Excerpt to read:

━━━━━━━━━━

Cancer Sleeper Cells
One of the mysteries about cancer is why and when it may recur. We "know" our statistics and possibilities, but we also know that those are just numbers, and no one experience can be predicted with assurance. There are plenty of people with rather dire initial diagnoses who go on to live long and well, and there are others, with small tumors and negative nodes and "good" prognoses, who end up dying of their cancers.
There are also women who have very late recurrences of breast cancer. Improvements in adjuvant treatments and the long use of hormonal therapies, often as long as ten years, have resulted in more seeming cures but also more late recurrences. It is great that the disease free survival times have been extended, but that also means that the worry time is longer. I am currently working with a woman whose initial breast cancer was of the "good" variety. She had a mastectomy with reconstruction and needed no further treatment. She was fine for twenty years and then recurred with bone and lung mets. Why? How? What set off remaining cancer cells that had lain dormant for decades?
This is an excellent article from the New York Times about so-called cancer sleeper cells: those that probably remain after treatment in many of us and may at some point awaken. Here is a quote and then a link to read more:
The Cancer Sleeper Cell
By SIDDHARTHA MUKHERJEE
In the winter of 1999, a 49-year-old psychologist was struck by nausea —a queasiness so sudden and strong that it seemed as if it had been released from a catapult.

━━━━━━━━━━

Material supplied:
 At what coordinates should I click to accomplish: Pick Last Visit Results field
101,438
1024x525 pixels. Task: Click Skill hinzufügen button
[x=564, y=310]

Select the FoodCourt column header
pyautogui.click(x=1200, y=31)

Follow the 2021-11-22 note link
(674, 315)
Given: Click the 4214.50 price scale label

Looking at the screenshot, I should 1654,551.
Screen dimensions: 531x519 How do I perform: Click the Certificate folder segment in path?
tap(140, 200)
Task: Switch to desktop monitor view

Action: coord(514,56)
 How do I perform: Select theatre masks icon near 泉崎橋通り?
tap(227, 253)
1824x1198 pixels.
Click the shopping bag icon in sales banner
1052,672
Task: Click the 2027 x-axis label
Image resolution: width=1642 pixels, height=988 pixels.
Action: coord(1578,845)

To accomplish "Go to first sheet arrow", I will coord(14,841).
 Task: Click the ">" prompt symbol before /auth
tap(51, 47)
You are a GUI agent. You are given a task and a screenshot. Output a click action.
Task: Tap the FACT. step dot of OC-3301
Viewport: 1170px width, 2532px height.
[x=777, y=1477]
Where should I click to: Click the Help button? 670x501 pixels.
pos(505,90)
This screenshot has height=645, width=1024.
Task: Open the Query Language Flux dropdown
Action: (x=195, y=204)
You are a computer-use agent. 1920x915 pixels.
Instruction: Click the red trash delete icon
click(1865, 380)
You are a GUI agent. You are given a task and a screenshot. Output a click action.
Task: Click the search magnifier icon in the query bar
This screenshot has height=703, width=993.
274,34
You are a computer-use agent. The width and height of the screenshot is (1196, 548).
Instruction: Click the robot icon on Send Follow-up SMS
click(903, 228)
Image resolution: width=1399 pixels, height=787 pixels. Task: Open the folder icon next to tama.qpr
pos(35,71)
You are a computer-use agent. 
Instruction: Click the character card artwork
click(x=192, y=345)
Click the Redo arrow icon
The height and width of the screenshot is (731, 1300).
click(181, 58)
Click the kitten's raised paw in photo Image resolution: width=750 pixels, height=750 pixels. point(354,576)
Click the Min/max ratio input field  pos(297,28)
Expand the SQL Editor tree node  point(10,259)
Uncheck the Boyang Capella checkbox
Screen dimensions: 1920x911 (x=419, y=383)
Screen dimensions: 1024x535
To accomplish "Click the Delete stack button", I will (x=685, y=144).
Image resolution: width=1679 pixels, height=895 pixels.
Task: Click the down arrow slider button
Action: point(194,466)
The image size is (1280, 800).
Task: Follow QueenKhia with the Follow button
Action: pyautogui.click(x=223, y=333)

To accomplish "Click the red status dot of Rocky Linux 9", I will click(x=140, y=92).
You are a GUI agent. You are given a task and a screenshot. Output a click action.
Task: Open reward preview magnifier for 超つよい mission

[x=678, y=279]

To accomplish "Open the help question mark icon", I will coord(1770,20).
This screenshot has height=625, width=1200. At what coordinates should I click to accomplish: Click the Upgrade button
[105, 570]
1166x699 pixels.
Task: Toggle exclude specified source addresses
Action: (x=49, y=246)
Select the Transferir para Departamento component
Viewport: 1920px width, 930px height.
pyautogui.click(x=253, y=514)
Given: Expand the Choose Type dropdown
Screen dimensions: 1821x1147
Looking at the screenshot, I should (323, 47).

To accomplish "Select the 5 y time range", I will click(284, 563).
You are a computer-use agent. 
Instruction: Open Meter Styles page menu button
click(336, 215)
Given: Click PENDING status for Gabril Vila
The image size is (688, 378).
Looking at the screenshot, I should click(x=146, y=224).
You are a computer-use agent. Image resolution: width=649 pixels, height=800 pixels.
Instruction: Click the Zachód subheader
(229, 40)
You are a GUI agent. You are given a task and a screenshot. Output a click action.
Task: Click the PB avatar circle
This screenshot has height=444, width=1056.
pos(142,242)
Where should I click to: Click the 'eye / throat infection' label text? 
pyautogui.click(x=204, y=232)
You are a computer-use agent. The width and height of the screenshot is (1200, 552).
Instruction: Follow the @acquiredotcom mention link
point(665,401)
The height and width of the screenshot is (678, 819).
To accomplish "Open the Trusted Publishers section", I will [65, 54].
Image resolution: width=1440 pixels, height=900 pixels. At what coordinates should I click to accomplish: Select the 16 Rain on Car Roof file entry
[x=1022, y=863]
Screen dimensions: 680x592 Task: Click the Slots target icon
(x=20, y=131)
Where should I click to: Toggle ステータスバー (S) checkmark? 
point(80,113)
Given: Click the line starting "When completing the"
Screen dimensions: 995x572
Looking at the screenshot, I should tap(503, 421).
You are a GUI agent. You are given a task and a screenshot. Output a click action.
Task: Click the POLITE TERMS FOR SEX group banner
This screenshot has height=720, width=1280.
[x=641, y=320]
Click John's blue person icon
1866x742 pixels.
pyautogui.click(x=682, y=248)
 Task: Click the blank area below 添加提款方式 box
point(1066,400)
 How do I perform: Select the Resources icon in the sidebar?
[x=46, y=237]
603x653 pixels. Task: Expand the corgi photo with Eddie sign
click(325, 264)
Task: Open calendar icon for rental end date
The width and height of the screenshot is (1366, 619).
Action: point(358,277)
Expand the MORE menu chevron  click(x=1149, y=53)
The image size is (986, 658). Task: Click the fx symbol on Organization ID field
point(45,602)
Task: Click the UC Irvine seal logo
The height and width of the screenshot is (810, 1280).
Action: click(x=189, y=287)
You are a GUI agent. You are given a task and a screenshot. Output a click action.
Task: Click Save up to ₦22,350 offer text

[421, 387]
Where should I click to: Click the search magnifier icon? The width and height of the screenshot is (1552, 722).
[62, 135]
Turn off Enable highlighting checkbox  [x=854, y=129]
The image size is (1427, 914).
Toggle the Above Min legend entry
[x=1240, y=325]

━━━━━━━━━━

In the piece on cancer sleeper cells, what features does the writer give for the people who still end up dying of their cancers?

Reply:
- small tumors
- negative nodes
- "good" prognoses